Saved data entries
+-------+

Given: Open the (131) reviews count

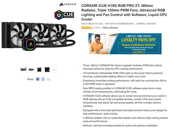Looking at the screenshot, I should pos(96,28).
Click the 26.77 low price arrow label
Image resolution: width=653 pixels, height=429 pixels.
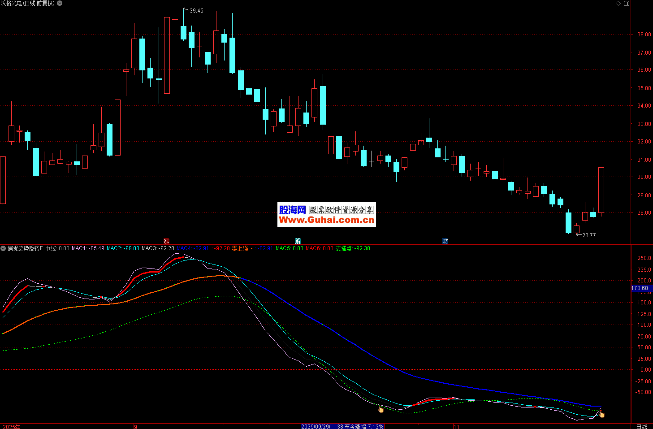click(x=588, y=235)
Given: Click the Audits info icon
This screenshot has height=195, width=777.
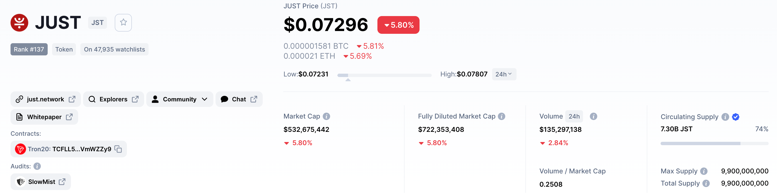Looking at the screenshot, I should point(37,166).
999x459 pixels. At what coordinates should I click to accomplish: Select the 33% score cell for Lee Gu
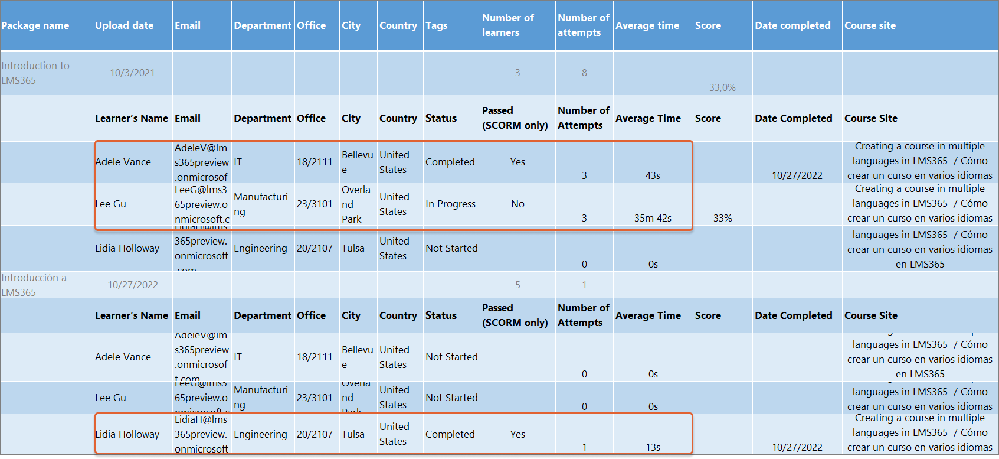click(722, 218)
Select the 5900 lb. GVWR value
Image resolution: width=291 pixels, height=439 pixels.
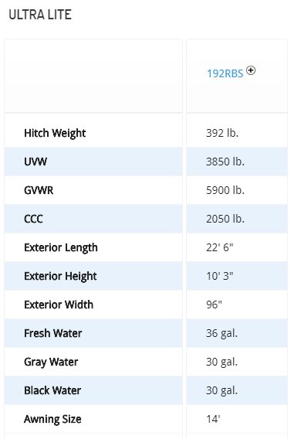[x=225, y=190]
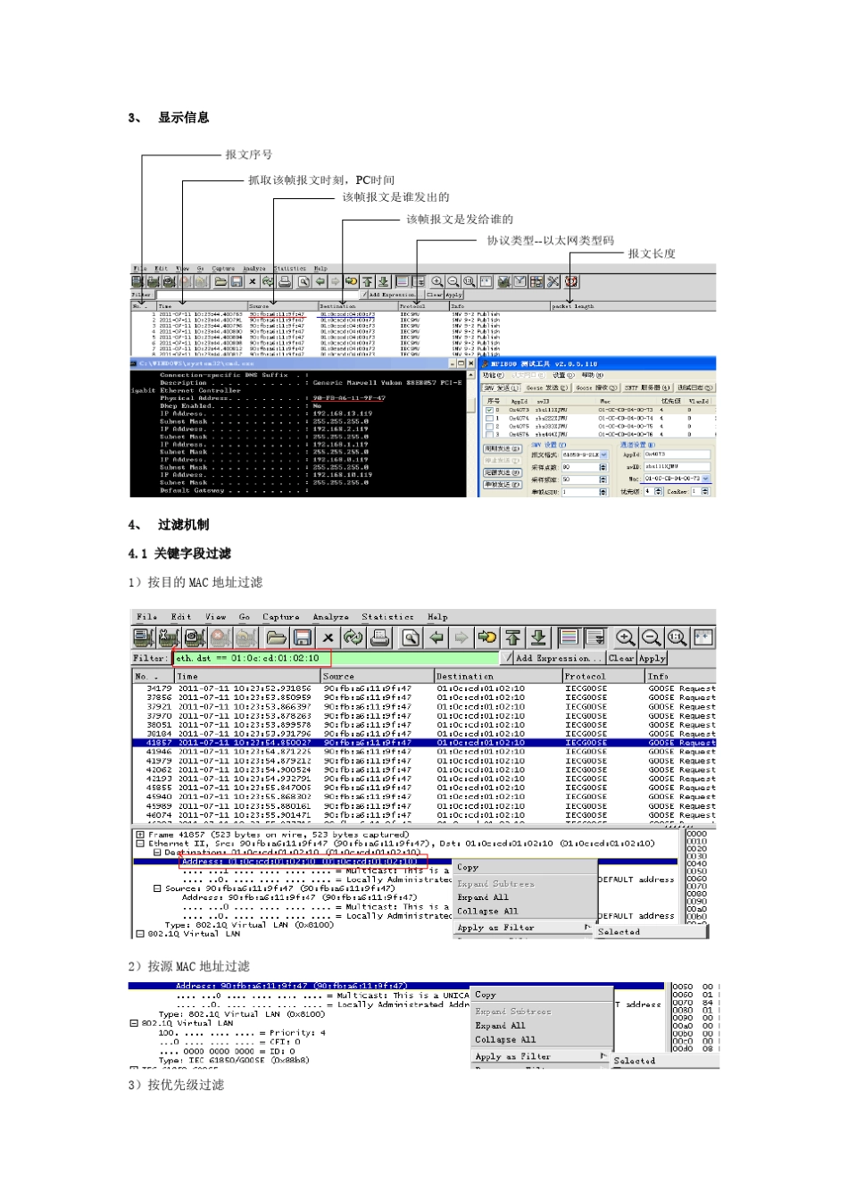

+-------+

**Activity:** What is needed is an exact reprint of every entry, pictures excluded.

**Exercise answer:**
Given: Open the (131) reviews count

Looking at the screenshot, I should pos(96,28).
Click the 26.77 low price arrow label
Image resolution: width=653 pixels, height=429 pixels.
click(x=588, y=235)
Given: Click the Audits info icon
This screenshot has height=195, width=777.
Looking at the screenshot, I should point(37,166).
999x459 pixels. At what coordinates should I click to accomplish: Select the 33% score cell for Lee Gu
click(722, 218)
Select the 5900 lb. GVWR value
Image resolution: width=291 pixels, height=439 pixels.
[x=225, y=190]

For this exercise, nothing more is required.